> [Request]:
Rename every "Where should I click to" in the records to "What should I click to", leaving everything else untouched.

(Entries on locating words and elements)
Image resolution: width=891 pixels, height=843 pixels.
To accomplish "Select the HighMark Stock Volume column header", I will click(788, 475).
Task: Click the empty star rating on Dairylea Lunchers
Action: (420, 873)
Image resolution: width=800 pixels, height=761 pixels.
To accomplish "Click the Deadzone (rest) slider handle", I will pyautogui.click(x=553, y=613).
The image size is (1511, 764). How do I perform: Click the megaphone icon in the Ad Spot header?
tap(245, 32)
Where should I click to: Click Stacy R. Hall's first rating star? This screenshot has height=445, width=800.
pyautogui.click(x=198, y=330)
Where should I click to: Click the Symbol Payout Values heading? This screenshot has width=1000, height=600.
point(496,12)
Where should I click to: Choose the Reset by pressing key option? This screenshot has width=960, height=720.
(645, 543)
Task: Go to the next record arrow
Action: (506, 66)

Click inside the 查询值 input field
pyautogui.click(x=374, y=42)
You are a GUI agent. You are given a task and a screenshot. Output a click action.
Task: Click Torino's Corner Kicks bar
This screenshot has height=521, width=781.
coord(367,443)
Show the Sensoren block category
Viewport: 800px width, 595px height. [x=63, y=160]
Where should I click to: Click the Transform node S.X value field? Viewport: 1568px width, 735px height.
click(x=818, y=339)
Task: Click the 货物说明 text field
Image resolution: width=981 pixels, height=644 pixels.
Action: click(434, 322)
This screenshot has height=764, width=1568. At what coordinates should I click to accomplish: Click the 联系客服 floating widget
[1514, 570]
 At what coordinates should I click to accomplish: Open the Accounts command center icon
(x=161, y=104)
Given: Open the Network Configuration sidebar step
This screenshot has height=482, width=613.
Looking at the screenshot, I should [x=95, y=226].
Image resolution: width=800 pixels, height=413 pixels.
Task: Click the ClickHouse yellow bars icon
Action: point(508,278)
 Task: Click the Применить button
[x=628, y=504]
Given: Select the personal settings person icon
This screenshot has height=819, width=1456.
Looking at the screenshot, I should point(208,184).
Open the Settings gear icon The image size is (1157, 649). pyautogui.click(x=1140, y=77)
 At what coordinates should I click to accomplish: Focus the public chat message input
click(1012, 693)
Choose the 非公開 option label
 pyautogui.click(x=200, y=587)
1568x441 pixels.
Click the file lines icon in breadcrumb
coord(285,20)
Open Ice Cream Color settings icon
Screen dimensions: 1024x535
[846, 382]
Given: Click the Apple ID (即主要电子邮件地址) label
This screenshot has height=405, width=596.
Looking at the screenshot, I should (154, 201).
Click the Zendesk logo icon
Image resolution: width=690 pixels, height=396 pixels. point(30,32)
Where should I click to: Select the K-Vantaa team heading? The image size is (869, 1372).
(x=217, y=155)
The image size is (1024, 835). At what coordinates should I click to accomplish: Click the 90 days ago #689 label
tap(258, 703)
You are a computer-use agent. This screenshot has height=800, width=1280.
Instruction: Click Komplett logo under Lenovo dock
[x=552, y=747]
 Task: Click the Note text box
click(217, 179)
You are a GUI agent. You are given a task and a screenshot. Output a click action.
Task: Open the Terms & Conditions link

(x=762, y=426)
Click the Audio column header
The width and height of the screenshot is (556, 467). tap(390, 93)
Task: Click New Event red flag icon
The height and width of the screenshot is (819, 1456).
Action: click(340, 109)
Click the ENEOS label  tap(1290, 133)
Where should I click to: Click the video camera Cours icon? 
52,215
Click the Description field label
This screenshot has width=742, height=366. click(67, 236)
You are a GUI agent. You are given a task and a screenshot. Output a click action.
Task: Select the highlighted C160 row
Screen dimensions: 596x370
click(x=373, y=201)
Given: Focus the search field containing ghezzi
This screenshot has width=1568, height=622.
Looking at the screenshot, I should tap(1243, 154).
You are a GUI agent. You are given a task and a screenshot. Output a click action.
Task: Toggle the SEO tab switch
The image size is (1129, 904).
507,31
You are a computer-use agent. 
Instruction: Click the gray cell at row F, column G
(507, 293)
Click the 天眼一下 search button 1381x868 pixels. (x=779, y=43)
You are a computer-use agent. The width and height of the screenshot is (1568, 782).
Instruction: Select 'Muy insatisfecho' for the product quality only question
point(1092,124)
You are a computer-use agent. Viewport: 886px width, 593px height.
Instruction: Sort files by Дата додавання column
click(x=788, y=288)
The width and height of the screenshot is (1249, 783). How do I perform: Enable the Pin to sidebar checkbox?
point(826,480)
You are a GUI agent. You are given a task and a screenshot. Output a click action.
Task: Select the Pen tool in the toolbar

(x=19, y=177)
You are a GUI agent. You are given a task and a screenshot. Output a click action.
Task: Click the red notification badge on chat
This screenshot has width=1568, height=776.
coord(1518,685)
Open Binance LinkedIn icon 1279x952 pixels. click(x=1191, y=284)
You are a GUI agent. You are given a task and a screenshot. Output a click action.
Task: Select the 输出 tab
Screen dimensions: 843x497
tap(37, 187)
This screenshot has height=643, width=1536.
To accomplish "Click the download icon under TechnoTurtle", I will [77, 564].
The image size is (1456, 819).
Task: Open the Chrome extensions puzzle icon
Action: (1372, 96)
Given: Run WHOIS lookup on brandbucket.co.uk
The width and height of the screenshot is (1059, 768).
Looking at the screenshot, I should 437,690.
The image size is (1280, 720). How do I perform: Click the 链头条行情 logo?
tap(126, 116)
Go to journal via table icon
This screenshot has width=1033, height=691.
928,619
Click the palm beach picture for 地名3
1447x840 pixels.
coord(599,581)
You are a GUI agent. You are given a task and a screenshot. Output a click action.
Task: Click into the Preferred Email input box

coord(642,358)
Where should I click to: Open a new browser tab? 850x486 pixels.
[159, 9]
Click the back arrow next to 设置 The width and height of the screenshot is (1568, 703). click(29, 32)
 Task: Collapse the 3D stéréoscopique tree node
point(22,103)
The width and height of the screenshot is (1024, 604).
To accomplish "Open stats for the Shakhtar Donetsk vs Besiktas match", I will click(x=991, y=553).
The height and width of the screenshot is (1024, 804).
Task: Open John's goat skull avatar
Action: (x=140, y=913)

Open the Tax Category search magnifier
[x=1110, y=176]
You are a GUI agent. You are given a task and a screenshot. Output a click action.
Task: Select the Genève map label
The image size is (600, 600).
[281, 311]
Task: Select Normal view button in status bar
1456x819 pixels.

> [The reply]:
Image resolution: width=891 pixels, height=843 pixels.
To accomplish "Select the HighMark Stock Volume column header", I will click(788, 475).
Task: Click the empty star rating on Dairylea Lunchers
Action: (420, 873)
Image resolution: width=800 pixels, height=761 pixels.
To accomplish "Click the Deadzone (rest) slider handle", I will pyautogui.click(x=553, y=613).
The image size is (1511, 764). How do I perform: Click the megaphone icon in the Ad Spot header?
tap(245, 32)
What should I click to: Click Stacy R. Hall's first rating star? This screenshot has height=445, width=800.
pyautogui.click(x=198, y=330)
What should I click to: Click the Symbol Payout Values heading? This screenshot has width=1000, height=600.
point(496,12)
What should I click to: Choose the Reset by pressing key option? This screenshot has width=960, height=720.
(645, 543)
Task: Go to the next record arrow
Action: (506, 66)

Click inside the 查询值 input field
pyautogui.click(x=374, y=42)
You are a GUI agent. You are given a task and a screenshot. Output a click action.
Task: Click Torino's Corner Kicks bar
This screenshot has height=521, width=781.
coord(367,443)
Show the Sensoren block category
Viewport: 800px width, 595px height. [x=63, y=160]
What should I click to: Click the Transform node S.X value field? Viewport: 1568px width, 735px height.
click(x=818, y=339)
Task: Click the 货物说明 text field
Image resolution: width=981 pixels, height=644 pixels.
Action: click(434, 322)
This screenshot has height=764, width=1568. At what coordinates should I click to accomplish: Click the 联系客服 floating widget
[1514, 570]
 At what coordinates should I click to accomplish: Open the Accounts command center icon
(x=161, y=104)
Given: Open the Network Configuration sidebar step
This screenshot has height=482, width=613.
Looking at the screenshot, I should [x=95, y=226].
Image resolution: width=800 pixels, height=413 pixels.
Task: Click the ClickHouse yellow bars icon
Action: point(508,278)
 Task: Click the Применить button
[x=628, y=504]
Given: Select the personal settings person icon
This screenshot has height=819, width=1456.
Looking at the screenshot, I should point(208,184).
Open the Settings gear icon The image size is (1157, 649). pyautogui.click(x=1140, y=77)
 At what coordinates should I click to accomplish: Focus the public chat message input
click(1012, 693)
Choose the 非公開 option label
 pyautogui.click(x=200, y=587)
1568x441 pixels.
Click the file lines icon in breadcrumb
coord(285,20)
Open Ice Cream Color settings icon
Screen dimensions: 1024x535
[846, 382]
Given: Click the Apple ID (即主要电子邮件地址) label
This screenshot has height=405, width=596.
Looking at the screenshot, I should (154, 201).
Click the Zendesk logo icon
Image resolution: width=690 pixels, height=396 pixels. point(30,32)
What should I click to: Select the K-Vantaa team heading? The image size is (869, 1372).
(x=217, y=155)
The image size is (1024, 835). At what coordinates should I click to accomplish: Click the 90 days ago #689 label
tap(258, 703)
You are a computer-use agent. This screenshot has height=800, width=1280.
Instruction: Click Komplett logo under Lenovo dock
[x=552, y=747]
 Task: Click the Note text box
click(217, 179)
You are a GUI agent. You are given a task and a screenshot. Output a click action.
Task: Open the Terms & Conditions link

(x=762, y=426)
Click the Audio column header
The width and height of the screenshot is (556, 467). tap(390, 93)
Task: Click New Event red flag icon
The height and width of the screenshot is (819, 1456).
Action: click(340, 109)
Click the ENEOS label  tap(1290, 133)
What should I click to: Click the video camera Cours icon? 
52,215
Click the Description field label
This screenshot has width=742, height=366. click(67, 236)
You are a GUI agent. You are given a task and a screenshot. Output a click action.
Task: Select the highlighted C160 row
Screen dimensions: 596x370
click(x=373, y=201)
Given: Focus the search field containing ghezzi
This screenshot has width=1568, height=622.
Looking at the screenshot, I should tap(1243, 154).
You are a GUI agent. You are given a task and a screenshot. Output a click action.
Task: Toggle the SEO tab switch
The image size is (1129, 904).
507,31
You are a computer-use agent. 
Instruction: Click the gray cell at row F, column G
(507, 293)
Click the 天眼一下 search button 1381x868 pixels. (x=779, y=43)
You are a computer-use agent. The width and height of the screenshot is (1568, 782).
Instruction: Select 'Muy insatisfecho' for the product quality only question
point(1092,124)
You are a computer-use agent. Viewport: 886px width, 593px height.
Instruction: Sort files by Дата додавання column
click(x=788, y=288)
The width and height of the screenshot is (1249, 783). How do I perform: Enable the Pin to sidebar checkbox?
point(826,480)
You are a GUI agent. You are given a task and a screenshot. Output a click action.
Task: Select the Pen tool in the toolbar

(x=19, y=177)
You are a GUI agent. You are given a task and a screenshot. Output a click action.
Task: Click the red notification badge on chat
This screenshot has width=1568, height=776.
coord(1518,685)
Open Binance LinkedIn icon 1279x952 pixels. click(x=1191, y=284)
You are a GUI agent. You are given a task and a screenshot. Output a click action.
Task: Select the 输出 tab
Screen dimensions: 843x497
tap(37, 187)
This screenshot has height=643, width=1536.
To accomplish "Click the download icon under TechnoTurtle", I will [77, 564].
The image size is (1456, 819).
Task: Open the Chrome extensions puzzle icon
Action: (1372, 96)
Given: Run WHOIS lookup on brandbucket.co.uk
The width and height of the screenshot is (1059, 768).
Looking at the screenshot, I should 437,690.
The image size is (1280, 720). How do I perform: Click the 链头条行情 logo?
tap(126, 116)
Go to journal via table icon
This screenshot has width=1033, height=691.
928,619
Click the palm beach picture for 地名3
1447x840 pixels.
coord(599,581)
You are a GUI agent. You are given a task and a screenshot. Output a click action.
Task: Click into the Preferred Email input box

coord(642,358)
What should I click to: Open a new browser tab? 850x486 pixels.
[159, 9]
Click the back arrow next to 设置 The width and height of the screenshot is (1568, 703). click(29, 32)
 Task: Collapse the 3D stéréoscopique tree node
point(22,103)
The width and height of the screenshot is (1024, 604).
To accomplish "Open stats for the Shakhtar Donetsk vs Besiktas match", I will click(x=991, y=553).
The height and width of the screenshot is (1024, 804).
Task: Open John's goat skull avatar
Action: (x=140, y=913)

Open the Tax Category search magnifier
[x=1110, y=176]
You are a GUI agent. You are given a task and a screenshot. Output a click action.
Task: Select the Genève map label
The image size is (600, 600).
[281, 311]
Task: Select Normal view button in status bar
1456x819 pixels.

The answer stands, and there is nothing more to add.